Oklahoma has an opportunity, if it will seize it

By Travis Brown & Steve Moore

Co-Authors, Wealth of States

This week, all federal taxpayers and many state taxpayers were reminded of the costly burden of government, as April 15th was the deadline for filing any personal income taxes owed. In Oklahoma, taxpayers must pay both the federal government’s penalty on work (the federal personal income tax) and Oklahoma’s penalty on work (the state personal income tax).

Presently, Oklahoma is in the middle of a low-income-tax sandwich, where its neighbor to the south, Texas, assess no income tax and its neighbor to the north, Kansas, assesses a lower rate of 4.8 percent, and has scheduled reductions to eventually eliminate the personal income tax altogether.

During our extensive studies of the economy and the movement of income and capital for our book Wealth of States, one trend we have continued to see is that entrepreneurs and job creators are looking within the states, on a national and regional scale, to locate their productive efforts where they will be penalized the least. This means that states cannot afford to stand still in the competition for their share of our changing economy. States that rest on their laurels will see their economic opportunities become stagnant while leaving their current residents and future generations with less opportunity.
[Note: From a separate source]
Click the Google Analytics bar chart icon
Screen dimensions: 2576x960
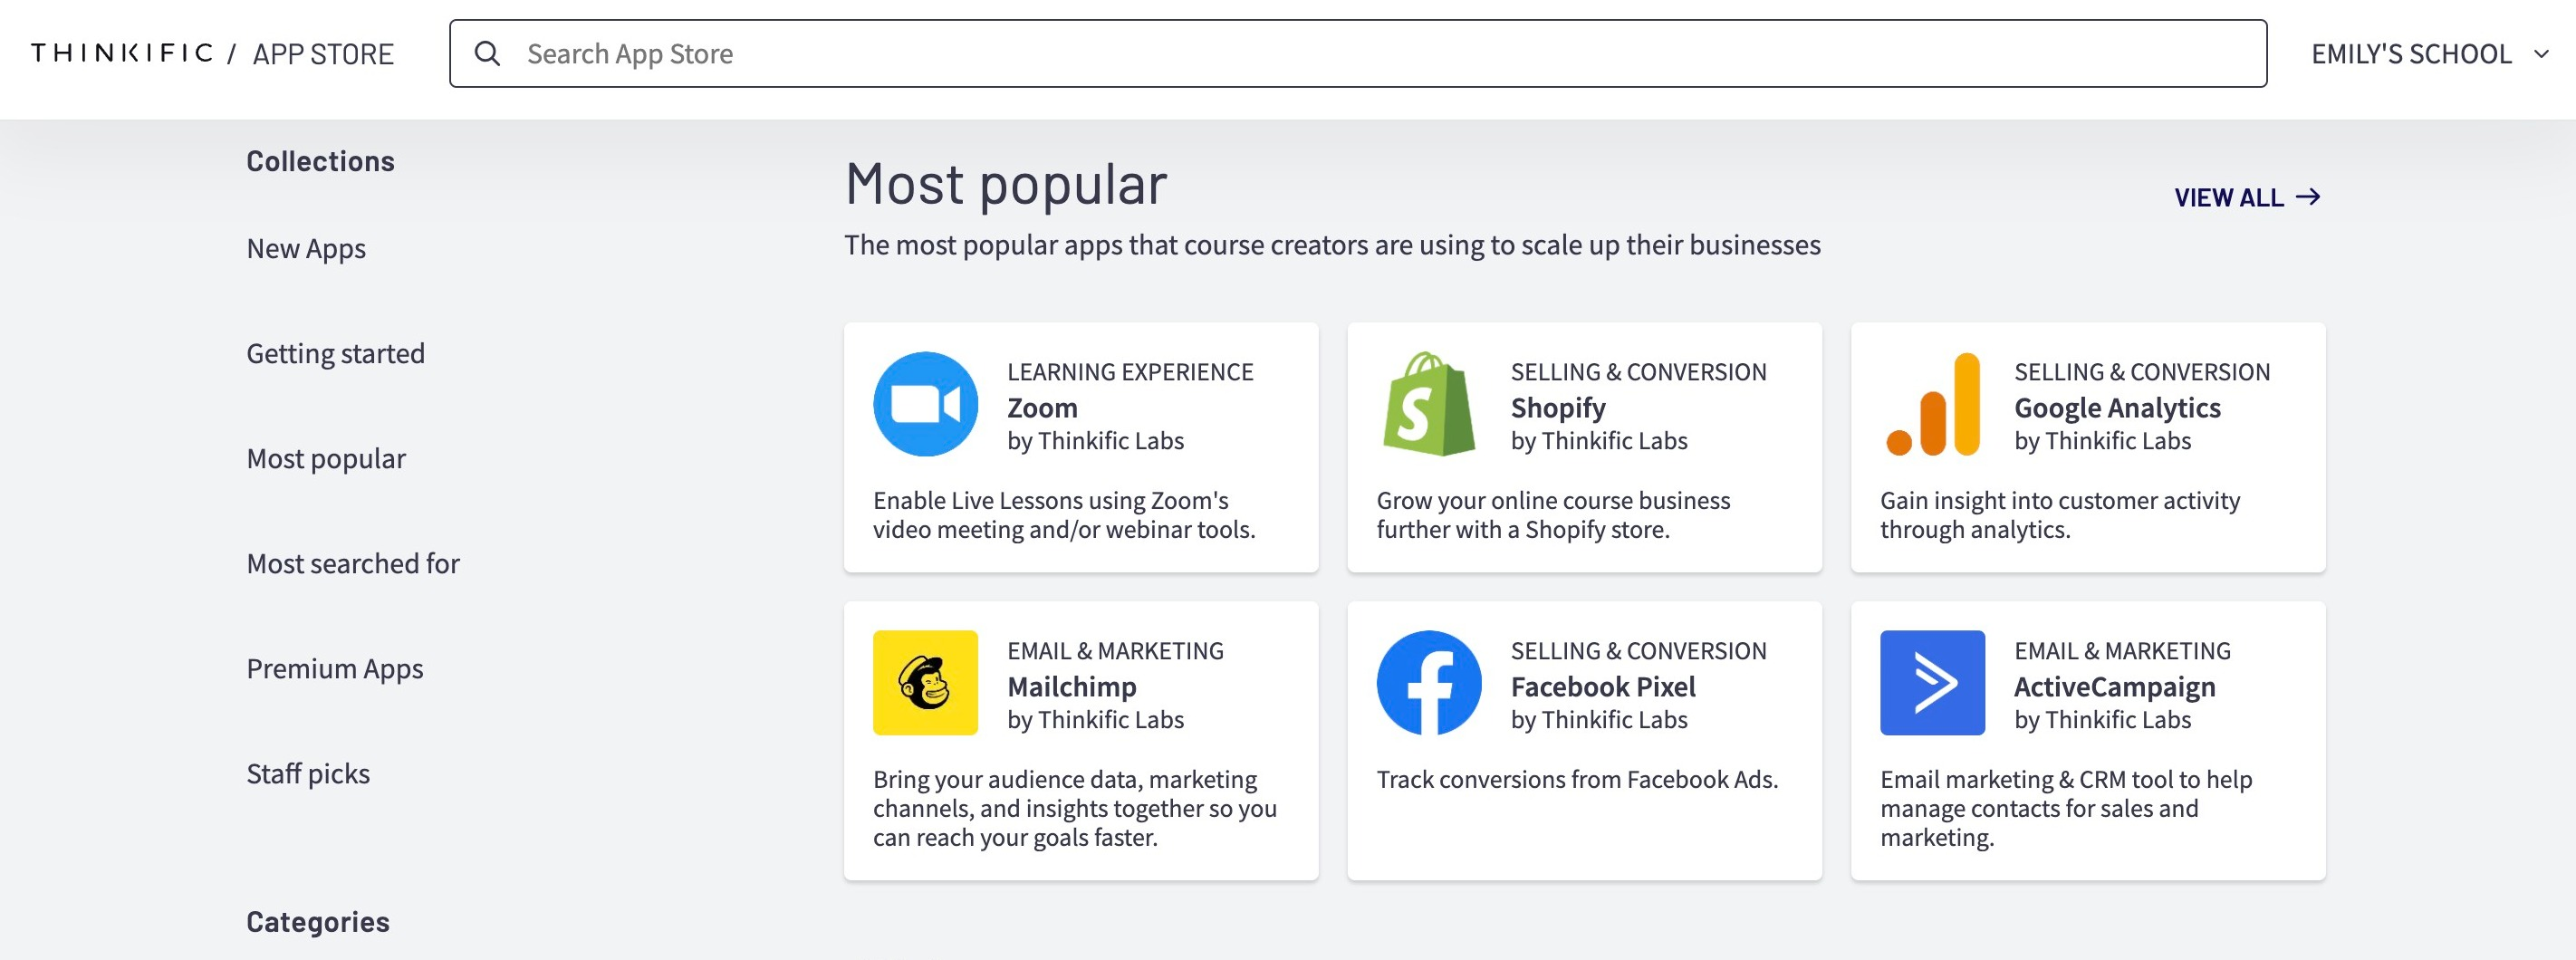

Creating climates that reward work is not a partisan issue; Democrats in the state of Washington tout their state’s lack of a personal income tax in order to recruit high-tech talent, and New York Governor Andrew Cuomo heavily advertises New York’s 10-year tax exemption for new business.

Given Oklahoma’s success with gradual personal income tax reductions from 2005-2012, Oklahoma has the real-world experience needed to bolster a focus and commitment to removing the state’s penalty on work. As the Oklahoma Council of Public Affairs has noted, state revenues and spending are at all-time highs, per-capita income is at all-time highs, and all this happened while Oklahoma reduced its personal income tax by 25 percent.

Now is not the time for Oklahoma to stop and fall into the fallacious trap that government spending will drive the future.

A study by the Oklahoma Council of Public Affairs and our Wealth of States co-author Dr. Art Laffer found that if Oklahoma would reform its tax code and reduce the rate to a single flat low rate of 2.25 percent, then gradually phase out the rate by 0.25 percent per year (a total of a ten year effort), the state’s economy would expand significantly and incomes would grow. It’s important to note that this study found that this could happen without raising taxes on any other industry or bumping up any other tax rate.

Oklahoma has adopted several free-market-based reforms over the last several years that have shown success and demonstrated the economic achievements that tax reform can bring. Cutting personal income taxes, passing right-to-work legislation, eliminating death taxes, and enacting lawsuit reform and workers’ compensation reform will all better position the state for economic growth, advancing Oklahoma far beyond where it stood at the beginning of the millennium.

However, the most recent edition of the American Legislative Exchange Council’s Rich States, Poor States reveals that Oklahoma’s competitive position among the other 49 states is now stagnant, with its outlook declining. Oklahoma still trails the nation for the share of private sector income as a portion of all state income, and, as ALEC notes, Oklahoma ranks just 21st-best in income tax rankings.

Phasing out Oklahoma’s personal income tax is the best recipe for growth in the Sooner State — allowing it to remain competitive with its neighbors and diversify its economy to attract more job-seekers and businesses, as well as creating a greater opportunity for current Oklahomans. This can and should be done without raising taxes on any other industry or hiking other existing tax rates.

Some states, such as Maryland and California, are doubling down on tax increases and raising the penalty on productive behavior. Conversely, other states – especially Oklahoma’s neighboring states of Texas and Kansas — are reducing and/or eliminating their penalty on productive behavior, further giving their residents a greater opportunity while putting Oklahoma at a significant disadvantage. That being said, Oklahoma, with its strategically positioned oil and gas production expertise and low cost of living, has an opportunity to make the state the number-one location for entrepreneurs and job creators. All the Sooner State needs to do is seize it.